Logic Seminar

This talk will focus on the interplay between finite combinatorics and ergodic theory. Consider a free ergodic measure-preserving action $a \colon \Gamma \acts (X,\mu)$ of a countable group $\Gamma$ on a standard probability space $(X, \mu)$. Using a symmetric generating set $S$ for $\Gamma$, one can associate to $a$ a graph $G$ with vertex set $X$ in which two distinct vertices $x$, $y \in X$ are adjacent if and only if they are connected by a group element in $S$ (thus every connected component of $G$ is isomorphic to the Cayley graph of $\Gamma$).

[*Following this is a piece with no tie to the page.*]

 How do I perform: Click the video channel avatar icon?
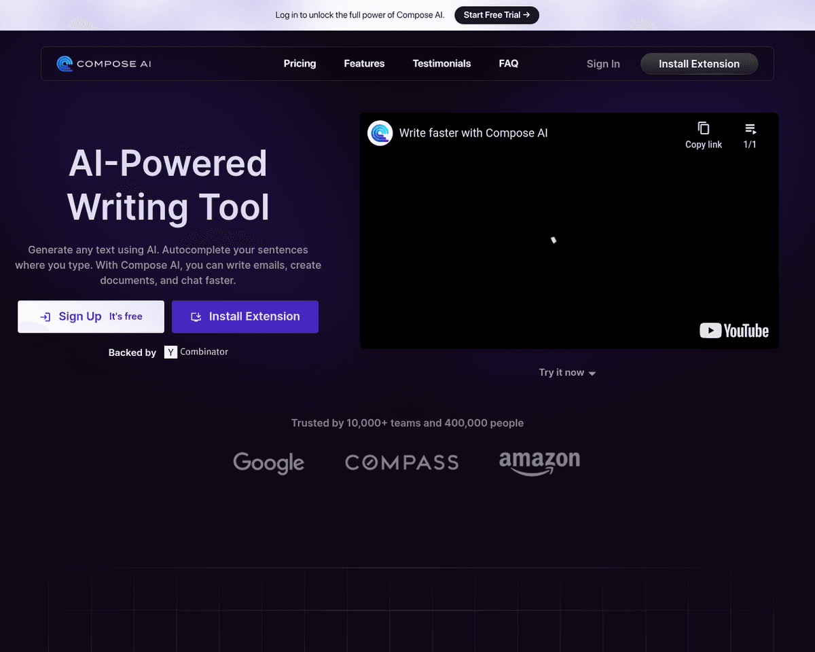tap(380, 133)
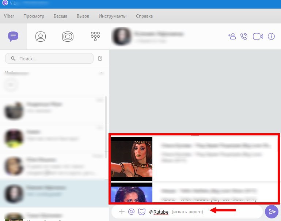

It is natural to wonder how combinatorial properties of $G$ interact with ergodic-theoretic properties of $a$. The Lov\'asz Local Lemma, or the~LLL for short, is an important tool in graph theory (and combinatorics in general) that is often used to establish the existence of graph colorings satisfying certain ``local'' constraints. It turns out that if $\Gamma$ is amenable, then the graph $G$ satisfies a measurable analog of the~LLL if and only if $a$ has infinite entropy. In this talk, I will outline the ideas behind the proof of the forward direction of this equivalence, at the heart of which lies the connection between Shannon entropy and Kolmogorov complexity.